Morten Brørup April 26, 2024, noon UTC | #5
> From: Mattias Rönnblom [mailto:hofors@lysator.liu.se]
> Sent: Friday, 26 April 2024 11.39
> 
> On 2024-04-25 18:18, Morten Brørup wrote:
> >> From: Mattias Rönnblom [mailto:hofors@lysator.liu.se]
> >> Sent: Thursday, 25 April 2024 16.36
> >>
> >> On 2024-04-25 12:25, Morten Brørup wrote:
> >>>> +#define rte_bit_atomic_test(addr, nr, memory_order)
> >> 	\
> >>>> +	_Generic((addr),						\
> >>>> +		 uint32_t *: __rte_bit_atomic_test32,			\
> >>>> +		 uint64_t *: __rte_bit_atomic_test64)(addr, nr,
> >> memory_order)
> >>>
> >>> I wonder if these should have RTE_ATOMIC qualifier:
> >>>
> >>> +		 RTE_ATOMIC(uint32_t) *: __rte_bit_atomic_test32,
> >> 		\
> >>> +		 RTE_ATOMIC(uint64_t) *: __rte_bit_atomic_test64)(addr, nr,
> >> memory_order)
> >>>
> >>>
> >>>> +#define __RTE_GEN_BIT_ATOMIC_TEST(size)
> >> 	\
> >>>> +	static inline bool						\
> >>>> +	__rte_bit_atomic_test ## size(const uint ## size ## _t *addr,
> >> 	\
> >>>
> >>> I wonder if the "addr" parameter should have RTE_ATOMIC qualifier:
> >>>
> >>> +	__rte_bit_atomic_test ## size(const RTE_ATOMIC(uint ## size ## _t)
> >> *addr,	\
> >>>
> >>> instead of casting into a_addr.
> >>>
> >>
> >> Check the cover letter for the rationale for the cast.
> >
> > Thanks, that clarifies it. Then...
> > For the series:
> > Acked-by: Morten Brørup <mb@smartsharesystems.com>
> >
> >>
> >> Where I'm at now is that I think C11 _Atomic is rather poor design. The
> >> assumption that an object which allows for atomic access always should
> >> require all operations upon it to be atomic, regardless of where it is
> >> in its lifetime, and which thread is accessing it, does not hold, in the
> >> general case.
> >
> > It might be slow, but I suppose the C11 standard prioritizes correctness
> over performance.
> >
> 
> That's a false dichotomy, in this case. You can have both.

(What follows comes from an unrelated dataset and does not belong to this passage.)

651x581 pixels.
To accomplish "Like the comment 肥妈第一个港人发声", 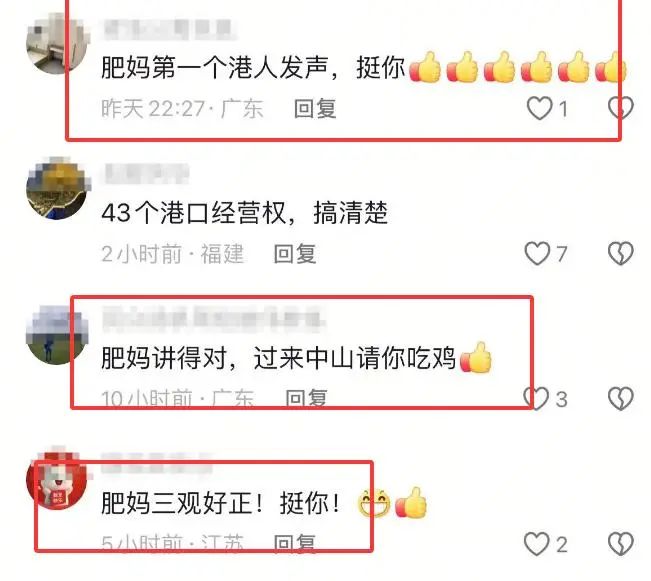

In theory you shouldn't need non-atomic access to atomic variables.
In reality, we want it anyway, because real CPUs are faster at non-atomic operations.

> 
> > It seems locks are automatically added to _Atomic types larger than what is
> natively supported by the architecture.
> > E.g. MSVC adds locks to _Atomic types larger than 8 byte. [1]
> >
> > [1]: https://devblogs.microsoft.com/cppblog/c11-atomics-in-visual-studio-
> 2022-version-17-5-preview-2/
> >
> >>
> >> The only reason for _Atomic being as it is, as far as I can see, is to
> >> accommodate for ISAs which does not have the appropriate atomic machine
> >> instructions, and thus require a lock or some other data associated with
> >> the actual user-data-carrying bits. Neither GCC nor DPDK supports any
> >> such ISAs, to my knowledge. I suspect neither never will. So the cast
> >> will continue to work.
> >
> > I tend to agree with you on this.
> >
> > We should officially decide that DPDK treats RTE_ATOMIC types as a union of
> _Atomic and non-atomic, i.e. operations on RTE_ATOMIC types can be both atomic
> and non-atomic.
> >
> 
> I think this is a subject which needs to be further explored.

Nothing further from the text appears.